_What needs to be done_: Under this line are the records; repeat exactly the lines starting at the one containing "This screenshot has height=734, width=1568." and ending at the one containing "Task: Click the Reset Frame arrow icon", omitting pictures.

Data supplied Start Marker

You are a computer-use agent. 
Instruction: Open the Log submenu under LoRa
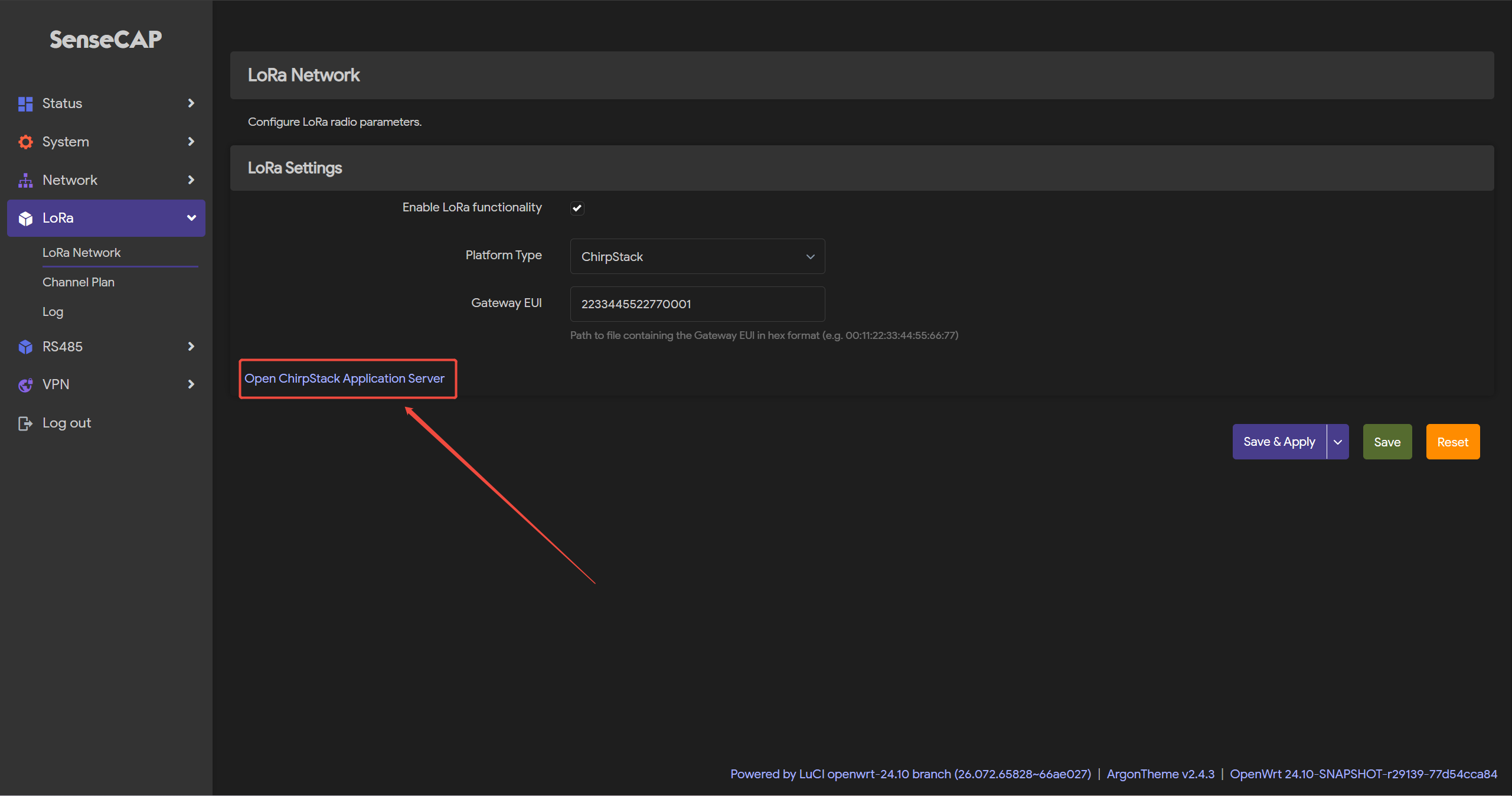click(x=53, y=312)
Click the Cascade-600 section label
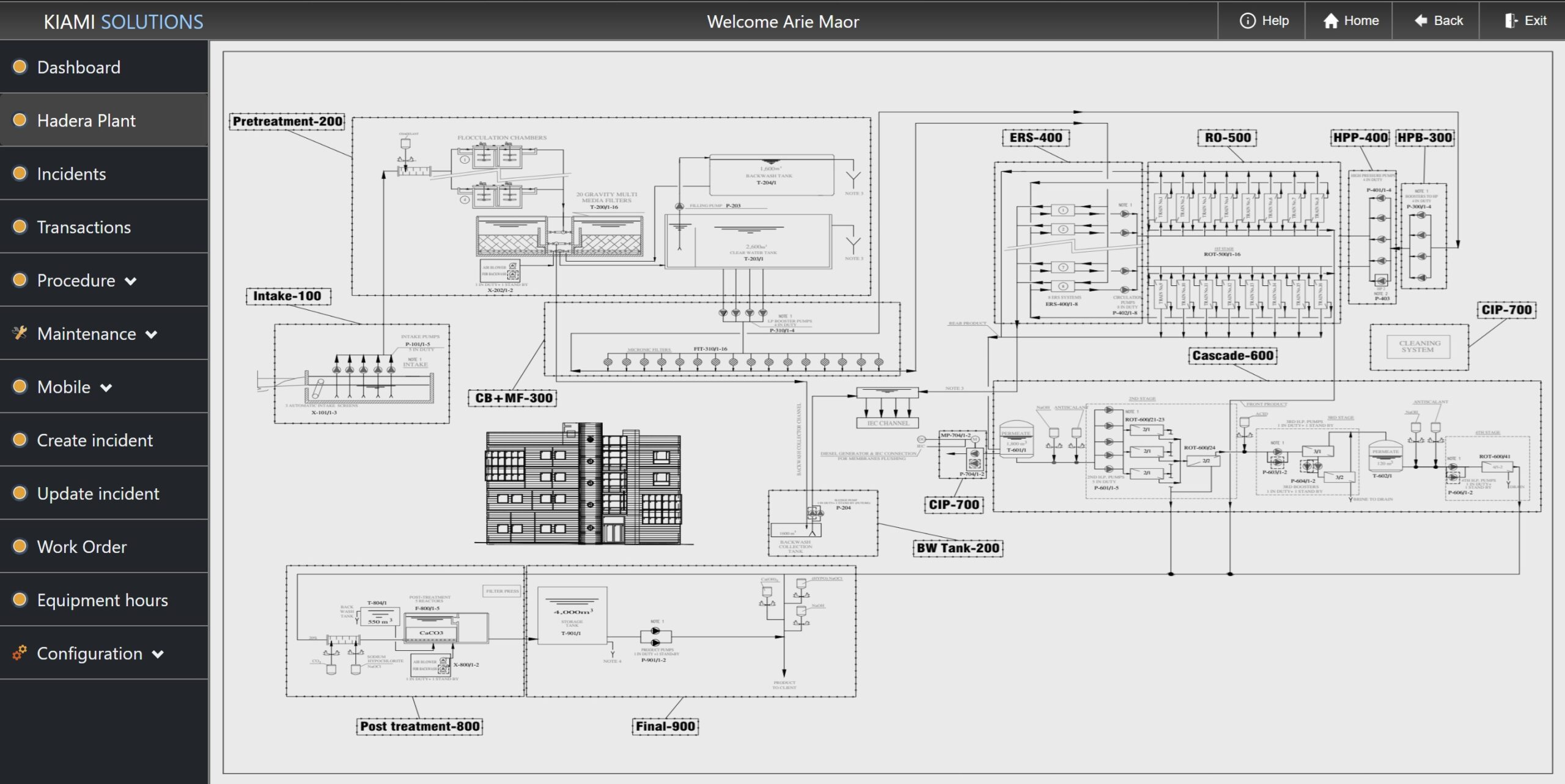 1232,356
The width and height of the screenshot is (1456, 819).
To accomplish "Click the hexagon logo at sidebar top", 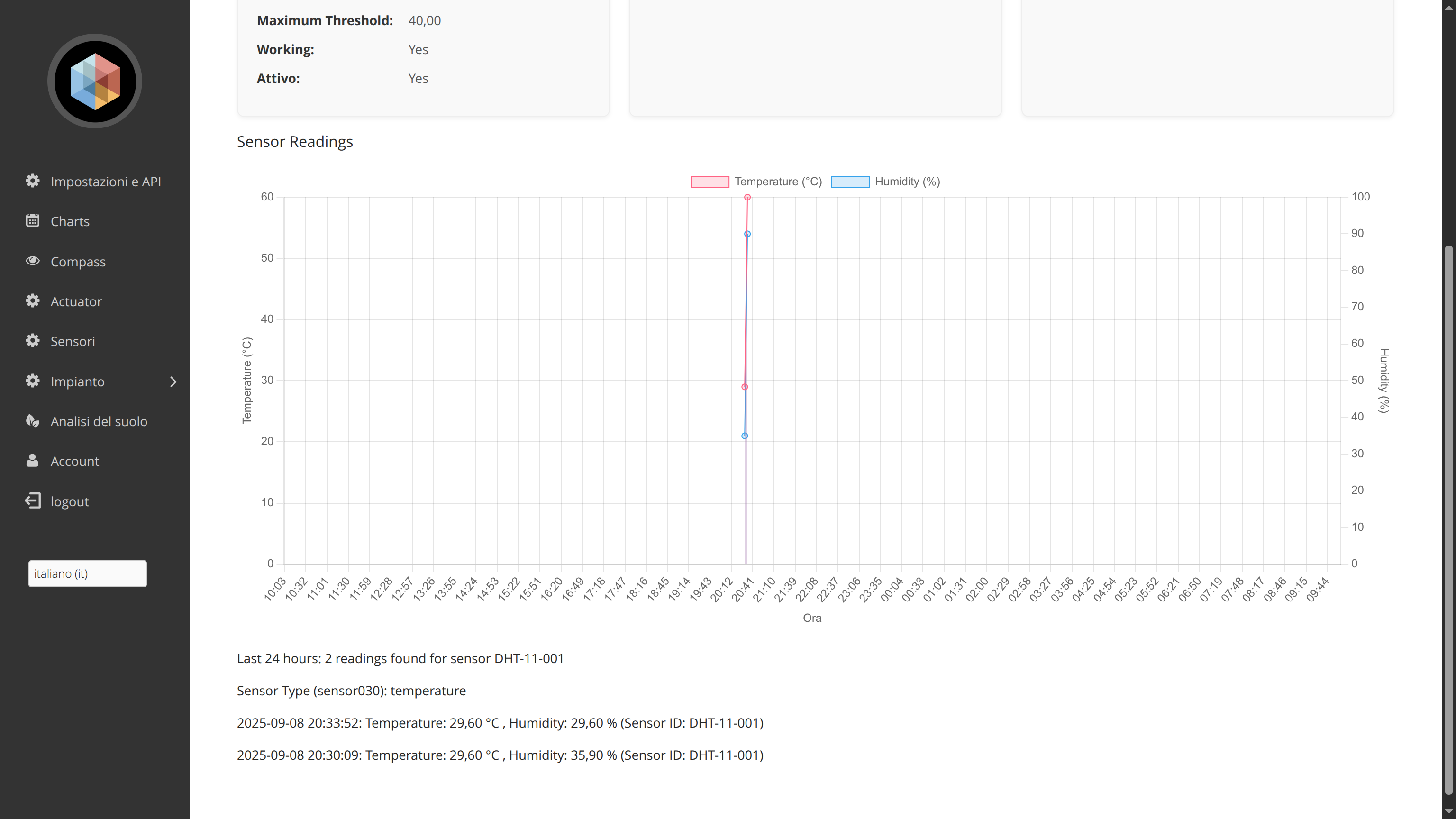I will 95,82.
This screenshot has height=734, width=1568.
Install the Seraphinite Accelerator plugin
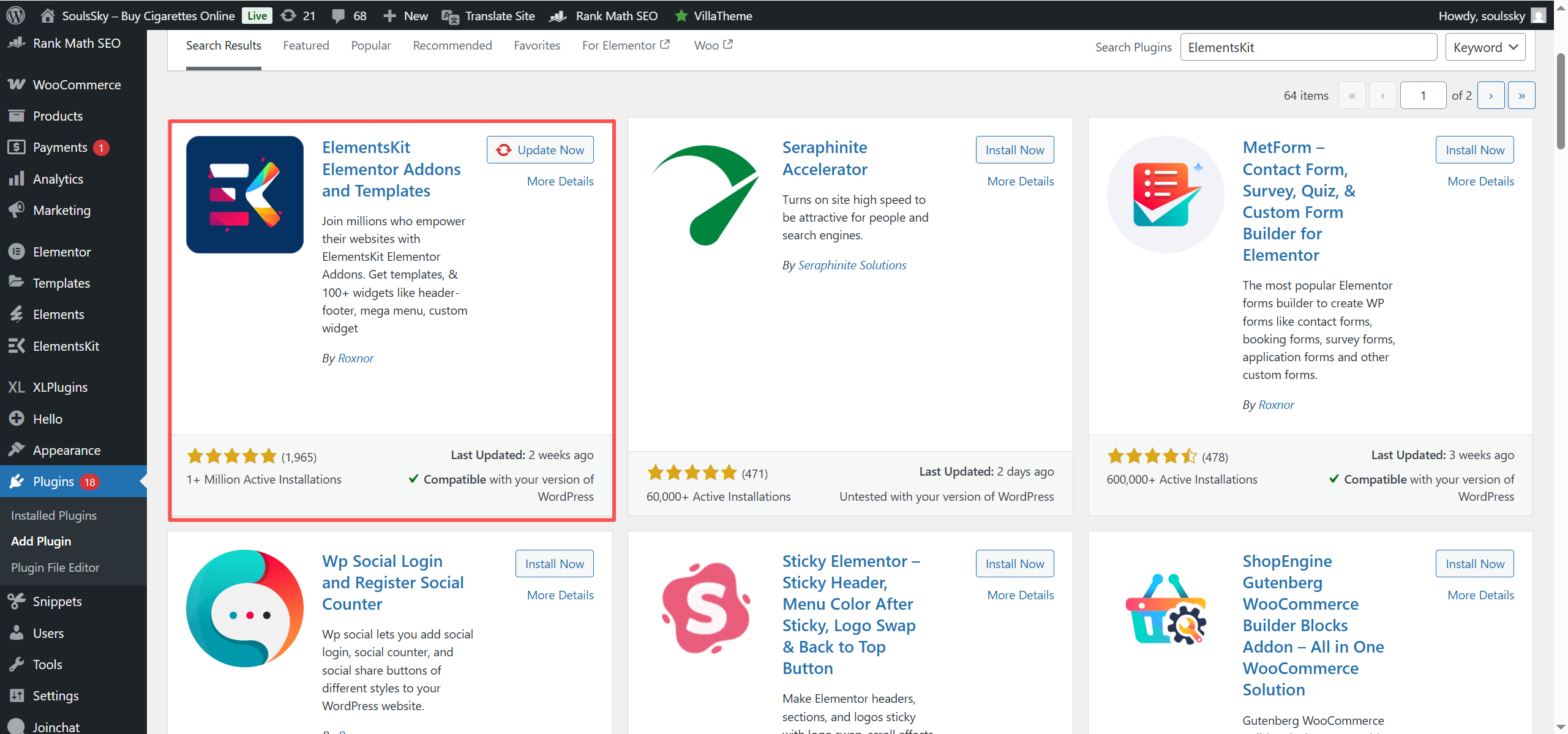(x=1014, y=150)
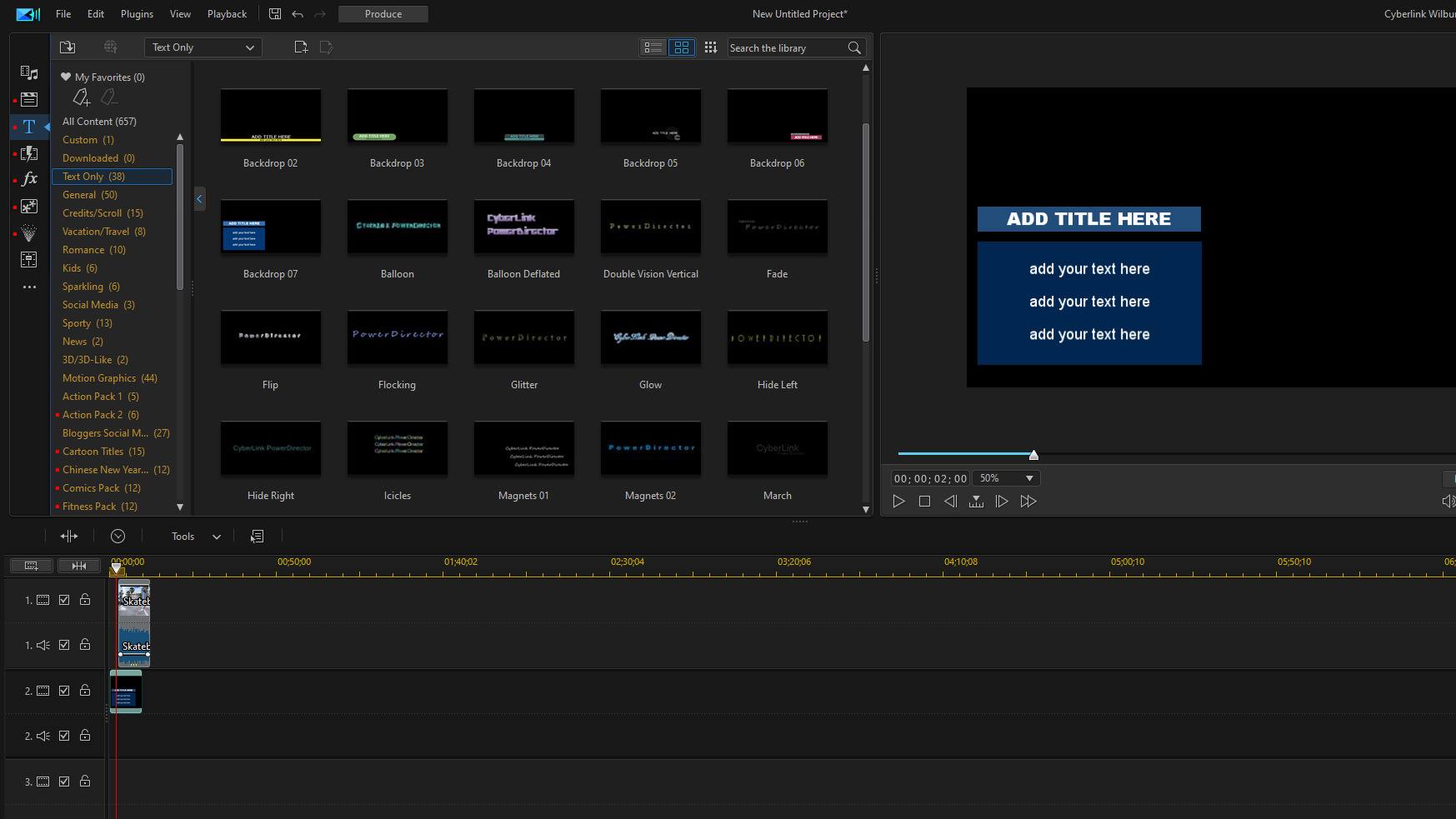Toggle the audio track 1 checkbox
The image size is (1456, 819).
[64, 644]
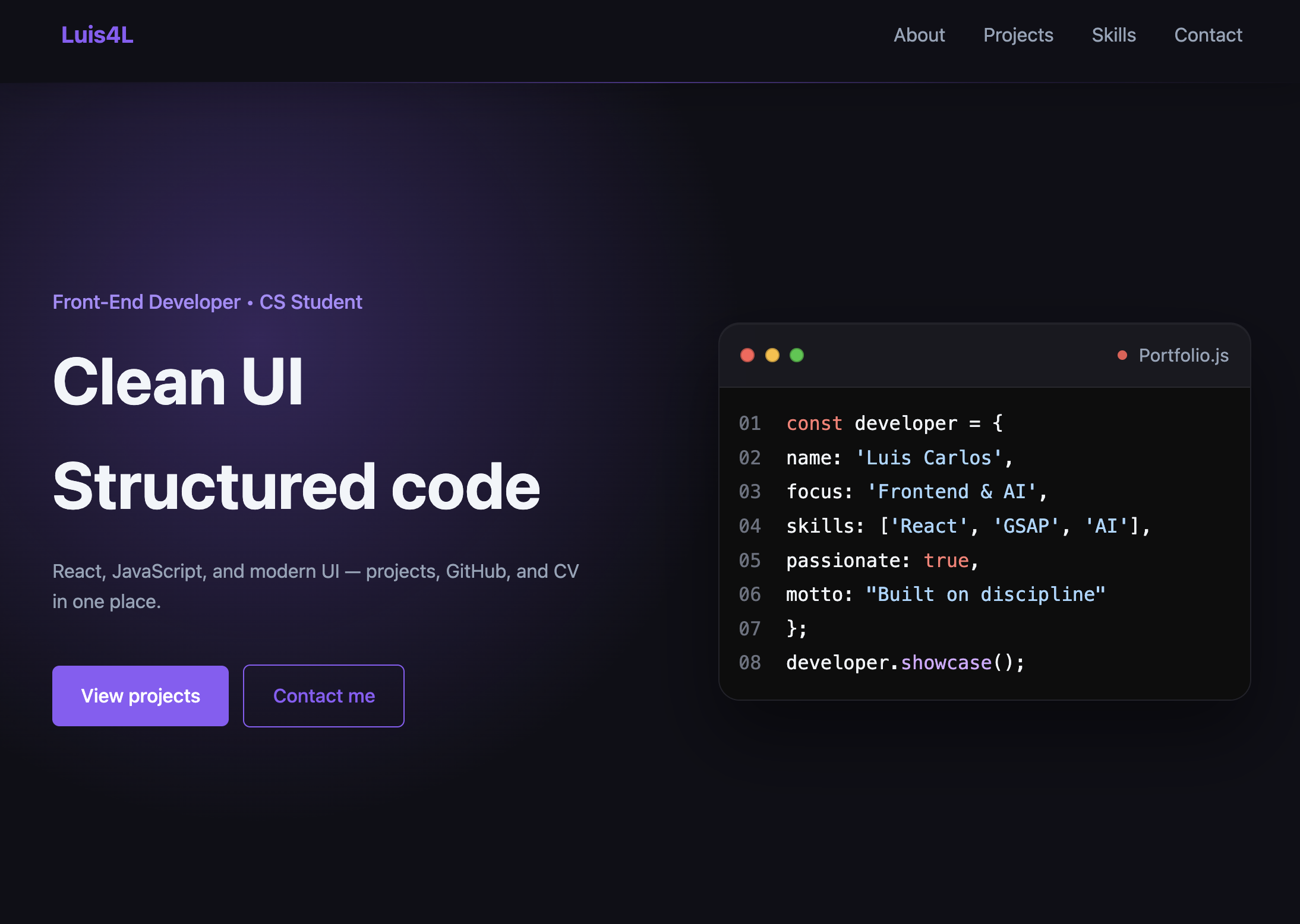This screenshot has height=924, width=1300.
Task: Click line number 01 in code
Action: coord(750,423)
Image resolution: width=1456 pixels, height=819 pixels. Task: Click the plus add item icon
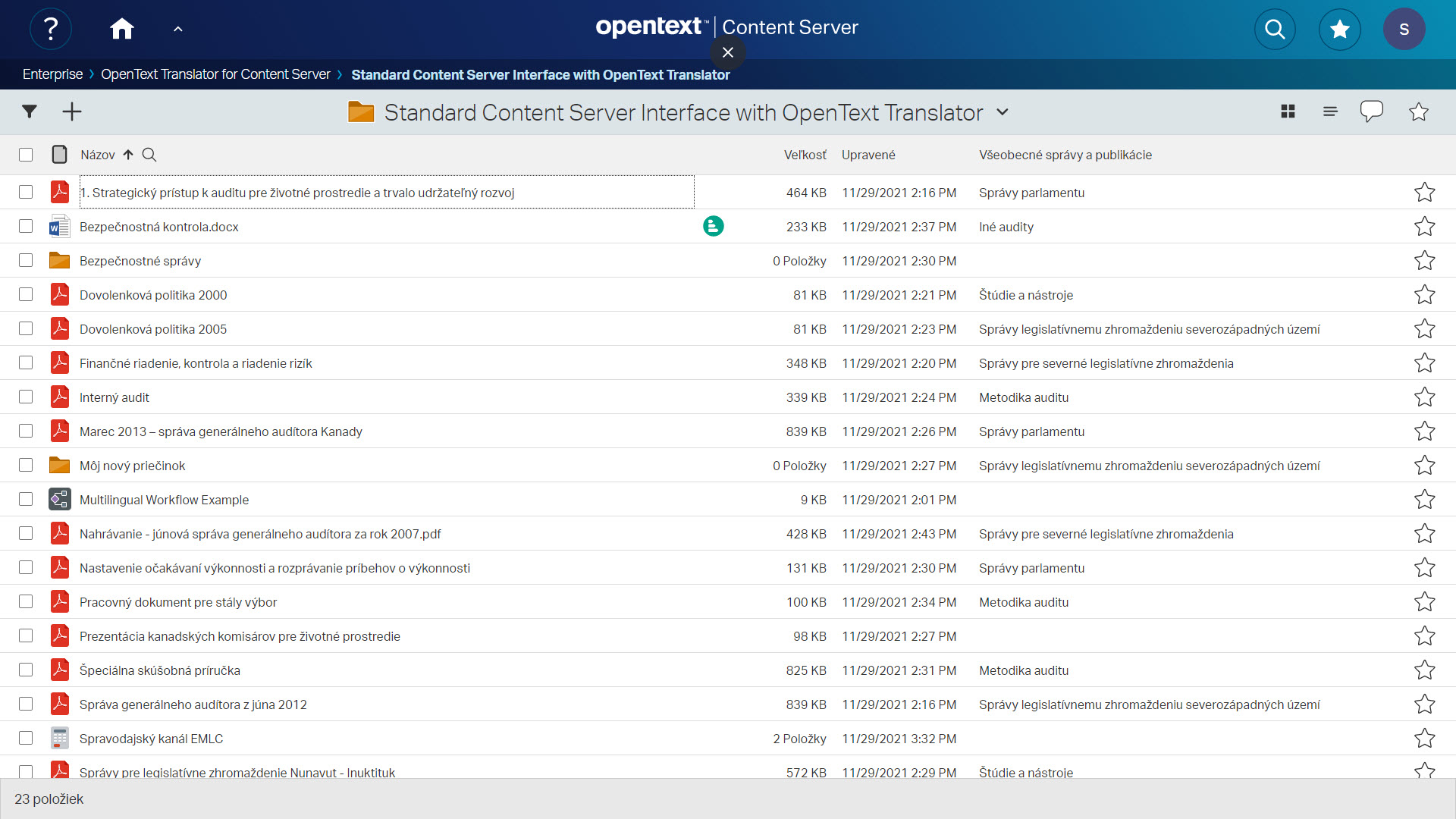[72, 111]
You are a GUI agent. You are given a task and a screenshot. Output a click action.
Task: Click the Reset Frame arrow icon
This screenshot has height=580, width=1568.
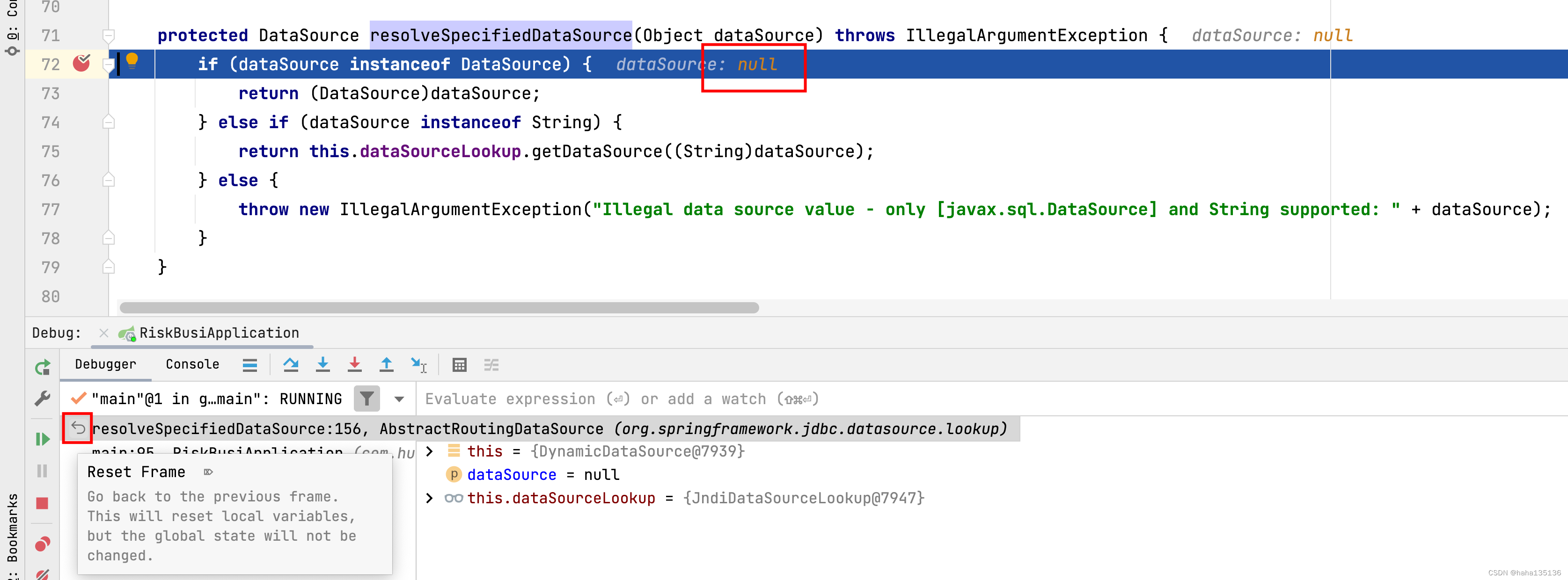(x=78, y=428)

Data supplied End Marker

_Response below_:
This screenshot has height=734, width=1568.
Install the Seraphinite Accelerator plugin
(x=1014, y=150)
Toggle the audio track 1 checkbox
The image size is (1456, 819).
[64, 644]
This screenshot has height=924, width=1300.
Task: Click line number 01 in code
Action: coord(750,423)
Image resolution: width=1456 pixels, height=819 pixels. Task: Click the plus add item icon
[72, 111]
You are a GUI agent. You are given a task and a screenshot. Output a click action.
Task: Click the Reset Frame arrow icon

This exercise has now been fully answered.